Network Architecture Setting
model_type: lightspeech
lightspeech_params:
dataset: "swahiliipa"
n_speakers: 1
encoder_hidden_size: 256
encoder_num_hidden_layers: 3
encoder_num_attention_heads: 2
encoder_attention_head_size: 16
encoder_intermediate_size: 1024
encoder_intermediate_kernel_size:
- 5
- 25
- 13
- 9
encoder_hidden_act: "mish"
decoder_hidden_size: 256
decoder_num_hidden_layers: 3
decoder_num_attention_heads: 2
decoder_attention_head_size: 16
decoder_intermediate_size: 1024
decoder_intermediate_kernel_size:
- 17
- 21
- 9
- 13
decoder_hidden_act: "mish"
variant_prediction_num_conv_layers: 2
variant_predictor_filter: 256
variant_predictor_kernel_size: 3
variant_predictor_dropout_rate: 0.5
num_mels: 80
hidden_dropout_prob: 0.2
attention_probs_dropout_prob: 0.1
max_position_embeddings: 2048
initializer_range: 0.02
output_attentions: False
output_hidden_states: False
Data Loader Setting
batch_size: 16 # Batch size for each GPU with assuming that gradient_accumulation_steps == 1.
eval_batch_size: 16
remove_short_samples: true # Whether to remove samples the length of which are less than batch_max_steps.
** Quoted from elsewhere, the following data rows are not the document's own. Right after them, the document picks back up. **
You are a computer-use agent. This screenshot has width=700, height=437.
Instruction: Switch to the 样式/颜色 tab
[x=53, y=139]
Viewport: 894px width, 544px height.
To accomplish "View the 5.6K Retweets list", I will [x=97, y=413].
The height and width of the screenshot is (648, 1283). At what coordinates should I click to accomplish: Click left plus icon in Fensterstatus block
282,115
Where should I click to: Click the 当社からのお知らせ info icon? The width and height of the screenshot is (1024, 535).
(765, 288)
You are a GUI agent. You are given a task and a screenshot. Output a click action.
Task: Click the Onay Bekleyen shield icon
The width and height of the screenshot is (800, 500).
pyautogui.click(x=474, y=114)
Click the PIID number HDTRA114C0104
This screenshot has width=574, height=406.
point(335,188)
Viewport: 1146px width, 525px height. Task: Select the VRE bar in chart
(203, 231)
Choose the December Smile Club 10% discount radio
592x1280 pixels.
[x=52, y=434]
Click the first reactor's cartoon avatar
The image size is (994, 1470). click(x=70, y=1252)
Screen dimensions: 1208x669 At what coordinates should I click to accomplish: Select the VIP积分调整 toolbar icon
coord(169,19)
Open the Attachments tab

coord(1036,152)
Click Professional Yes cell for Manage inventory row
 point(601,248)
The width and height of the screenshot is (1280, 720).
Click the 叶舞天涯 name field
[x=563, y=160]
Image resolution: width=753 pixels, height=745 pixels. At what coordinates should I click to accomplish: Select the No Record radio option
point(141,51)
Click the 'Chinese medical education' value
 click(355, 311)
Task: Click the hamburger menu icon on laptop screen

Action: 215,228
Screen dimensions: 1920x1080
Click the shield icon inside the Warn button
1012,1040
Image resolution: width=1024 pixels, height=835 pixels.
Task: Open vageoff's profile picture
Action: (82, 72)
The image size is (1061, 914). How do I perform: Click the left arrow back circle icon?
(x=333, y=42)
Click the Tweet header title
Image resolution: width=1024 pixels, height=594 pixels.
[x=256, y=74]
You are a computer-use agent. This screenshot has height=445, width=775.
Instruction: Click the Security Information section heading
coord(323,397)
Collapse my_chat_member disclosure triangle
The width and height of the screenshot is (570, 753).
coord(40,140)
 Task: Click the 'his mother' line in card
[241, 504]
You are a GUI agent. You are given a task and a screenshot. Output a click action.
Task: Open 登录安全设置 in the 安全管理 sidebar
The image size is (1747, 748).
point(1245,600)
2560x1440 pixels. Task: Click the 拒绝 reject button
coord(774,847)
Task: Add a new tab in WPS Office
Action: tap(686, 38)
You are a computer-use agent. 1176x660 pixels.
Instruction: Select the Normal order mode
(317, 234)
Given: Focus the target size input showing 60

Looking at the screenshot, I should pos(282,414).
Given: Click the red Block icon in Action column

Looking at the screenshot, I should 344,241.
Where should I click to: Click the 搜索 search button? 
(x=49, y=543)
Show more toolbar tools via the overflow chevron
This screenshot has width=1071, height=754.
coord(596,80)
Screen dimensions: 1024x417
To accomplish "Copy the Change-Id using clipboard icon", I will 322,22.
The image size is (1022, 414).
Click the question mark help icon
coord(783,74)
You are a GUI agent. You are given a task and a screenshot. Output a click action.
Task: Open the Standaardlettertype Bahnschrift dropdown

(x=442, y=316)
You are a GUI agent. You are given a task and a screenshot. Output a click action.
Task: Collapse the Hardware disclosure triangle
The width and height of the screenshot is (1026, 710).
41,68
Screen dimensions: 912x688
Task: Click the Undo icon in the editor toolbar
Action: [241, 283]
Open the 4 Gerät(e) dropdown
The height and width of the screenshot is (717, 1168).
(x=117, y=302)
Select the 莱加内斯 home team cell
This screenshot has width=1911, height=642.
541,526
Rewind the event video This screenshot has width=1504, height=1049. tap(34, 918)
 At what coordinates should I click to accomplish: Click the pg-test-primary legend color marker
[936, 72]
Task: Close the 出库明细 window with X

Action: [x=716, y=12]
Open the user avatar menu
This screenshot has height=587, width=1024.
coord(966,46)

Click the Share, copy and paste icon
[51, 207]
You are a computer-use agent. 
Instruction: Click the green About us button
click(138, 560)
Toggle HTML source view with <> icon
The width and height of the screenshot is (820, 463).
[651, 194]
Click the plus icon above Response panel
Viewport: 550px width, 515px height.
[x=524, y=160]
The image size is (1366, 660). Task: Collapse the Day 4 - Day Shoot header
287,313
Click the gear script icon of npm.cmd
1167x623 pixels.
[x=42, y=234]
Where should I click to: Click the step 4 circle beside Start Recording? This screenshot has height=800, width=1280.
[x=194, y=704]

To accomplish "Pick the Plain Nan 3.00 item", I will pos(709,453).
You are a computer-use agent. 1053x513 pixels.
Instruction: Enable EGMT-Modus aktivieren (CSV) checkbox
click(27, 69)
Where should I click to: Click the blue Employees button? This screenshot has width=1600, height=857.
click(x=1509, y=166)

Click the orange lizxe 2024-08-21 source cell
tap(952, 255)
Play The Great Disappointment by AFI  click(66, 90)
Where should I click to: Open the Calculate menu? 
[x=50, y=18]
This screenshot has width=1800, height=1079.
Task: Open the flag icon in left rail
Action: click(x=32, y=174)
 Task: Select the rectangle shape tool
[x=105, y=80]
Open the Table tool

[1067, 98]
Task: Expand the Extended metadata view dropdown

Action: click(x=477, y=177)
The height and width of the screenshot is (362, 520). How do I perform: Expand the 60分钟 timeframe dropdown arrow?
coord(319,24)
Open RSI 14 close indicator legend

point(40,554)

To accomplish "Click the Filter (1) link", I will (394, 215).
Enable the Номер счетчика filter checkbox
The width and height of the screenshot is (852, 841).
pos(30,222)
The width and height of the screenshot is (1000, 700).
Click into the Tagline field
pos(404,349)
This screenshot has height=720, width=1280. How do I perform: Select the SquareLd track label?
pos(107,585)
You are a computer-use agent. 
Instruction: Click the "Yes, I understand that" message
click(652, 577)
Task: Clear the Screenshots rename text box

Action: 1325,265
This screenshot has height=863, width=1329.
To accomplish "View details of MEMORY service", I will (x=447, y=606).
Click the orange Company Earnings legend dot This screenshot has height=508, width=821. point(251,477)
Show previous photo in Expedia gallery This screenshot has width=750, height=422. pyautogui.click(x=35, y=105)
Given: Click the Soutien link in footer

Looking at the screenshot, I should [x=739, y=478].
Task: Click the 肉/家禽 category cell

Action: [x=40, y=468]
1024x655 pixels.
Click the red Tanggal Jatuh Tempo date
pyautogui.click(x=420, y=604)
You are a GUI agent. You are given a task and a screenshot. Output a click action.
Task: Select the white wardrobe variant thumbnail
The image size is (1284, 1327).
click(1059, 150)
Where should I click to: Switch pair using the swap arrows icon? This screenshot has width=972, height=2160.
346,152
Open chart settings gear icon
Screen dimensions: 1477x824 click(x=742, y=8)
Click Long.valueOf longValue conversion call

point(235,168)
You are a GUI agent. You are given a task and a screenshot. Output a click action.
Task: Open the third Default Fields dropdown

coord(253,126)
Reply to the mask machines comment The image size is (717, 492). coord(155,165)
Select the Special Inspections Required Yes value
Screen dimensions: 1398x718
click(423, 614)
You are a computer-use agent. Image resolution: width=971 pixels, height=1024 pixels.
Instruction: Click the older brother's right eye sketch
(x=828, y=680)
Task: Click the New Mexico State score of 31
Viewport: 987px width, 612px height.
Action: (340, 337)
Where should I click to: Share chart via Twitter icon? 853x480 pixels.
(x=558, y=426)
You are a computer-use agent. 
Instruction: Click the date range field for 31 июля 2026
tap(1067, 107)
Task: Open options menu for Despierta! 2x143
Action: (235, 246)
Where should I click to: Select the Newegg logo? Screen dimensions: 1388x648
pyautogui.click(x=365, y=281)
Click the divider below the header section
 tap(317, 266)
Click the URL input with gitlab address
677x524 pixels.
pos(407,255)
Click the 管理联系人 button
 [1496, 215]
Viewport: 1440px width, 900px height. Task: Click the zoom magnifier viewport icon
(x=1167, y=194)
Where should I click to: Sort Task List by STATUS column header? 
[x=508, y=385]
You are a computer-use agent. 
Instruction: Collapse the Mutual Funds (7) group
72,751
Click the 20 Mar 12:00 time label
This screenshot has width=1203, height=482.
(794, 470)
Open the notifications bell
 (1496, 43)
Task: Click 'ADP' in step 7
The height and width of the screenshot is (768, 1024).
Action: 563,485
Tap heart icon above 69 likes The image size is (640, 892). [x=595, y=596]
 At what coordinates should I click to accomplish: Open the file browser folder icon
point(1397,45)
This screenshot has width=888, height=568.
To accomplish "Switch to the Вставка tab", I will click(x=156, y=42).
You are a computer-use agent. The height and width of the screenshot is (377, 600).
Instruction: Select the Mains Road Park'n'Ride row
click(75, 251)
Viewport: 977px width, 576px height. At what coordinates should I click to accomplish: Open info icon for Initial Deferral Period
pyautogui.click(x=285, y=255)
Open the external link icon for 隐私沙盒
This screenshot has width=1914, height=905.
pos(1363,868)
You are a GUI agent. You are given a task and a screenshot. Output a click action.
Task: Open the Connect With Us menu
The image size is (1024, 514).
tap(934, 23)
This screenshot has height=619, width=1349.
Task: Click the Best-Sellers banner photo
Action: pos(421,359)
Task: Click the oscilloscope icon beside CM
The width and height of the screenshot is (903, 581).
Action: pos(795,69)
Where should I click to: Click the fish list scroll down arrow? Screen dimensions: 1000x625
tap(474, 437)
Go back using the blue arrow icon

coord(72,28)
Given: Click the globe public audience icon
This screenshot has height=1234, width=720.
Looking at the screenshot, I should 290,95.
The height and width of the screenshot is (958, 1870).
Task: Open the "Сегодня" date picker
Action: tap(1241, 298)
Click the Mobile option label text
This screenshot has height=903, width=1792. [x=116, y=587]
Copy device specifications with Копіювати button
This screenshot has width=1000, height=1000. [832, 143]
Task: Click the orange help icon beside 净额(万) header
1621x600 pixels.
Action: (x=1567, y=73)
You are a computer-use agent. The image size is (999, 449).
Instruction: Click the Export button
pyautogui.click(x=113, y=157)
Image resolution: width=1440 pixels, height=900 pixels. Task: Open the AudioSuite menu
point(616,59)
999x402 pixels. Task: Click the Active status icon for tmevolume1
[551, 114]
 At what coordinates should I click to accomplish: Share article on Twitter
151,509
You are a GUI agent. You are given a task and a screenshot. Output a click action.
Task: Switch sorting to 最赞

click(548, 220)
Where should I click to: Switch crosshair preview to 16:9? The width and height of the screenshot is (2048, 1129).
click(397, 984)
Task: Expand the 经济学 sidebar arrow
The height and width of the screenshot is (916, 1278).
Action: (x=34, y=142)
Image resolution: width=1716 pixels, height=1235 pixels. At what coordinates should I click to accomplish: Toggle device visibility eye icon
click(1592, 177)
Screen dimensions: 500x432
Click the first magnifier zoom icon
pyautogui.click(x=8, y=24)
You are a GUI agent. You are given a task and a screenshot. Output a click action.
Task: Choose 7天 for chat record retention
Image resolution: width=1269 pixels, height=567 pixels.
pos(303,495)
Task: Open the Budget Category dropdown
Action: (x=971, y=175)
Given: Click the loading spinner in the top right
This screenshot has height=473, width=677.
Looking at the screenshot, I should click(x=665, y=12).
allow_cache: true # Whether to allow cache in dataset. If true, it requires cpu memory.
mel_length_threshold: 32 # remove all targets has mel_length <= 32
is_shuffle: true # shuffle dataset after each epoch.
Optimizer & Scheduler Setting
optimizer_params:
initial_learning_rate: 0.0001
end_learning_rate: 0.00005
decay_steps: 150000 # < train_max_steps is recommend.
warmup_proportion: 0.02
weight_decay: 0.001
gradient_accumulation_steps: 1
var_train_expr:
null # trainable variable expr (eg. 'embeddings|encoder|decoder' )
# must separate by |. if var_train_expr is null then we
# training all variable
Interval Setting
train_max_steps: 200000 # Number of training steps.
save_interval_steps: 5000 # Interval steps to save checkpoint.
eval_interval_steps: 5000 # Interval steps to evaluate the network.
log_interval_steps: 200 # Interval steps to record the training log.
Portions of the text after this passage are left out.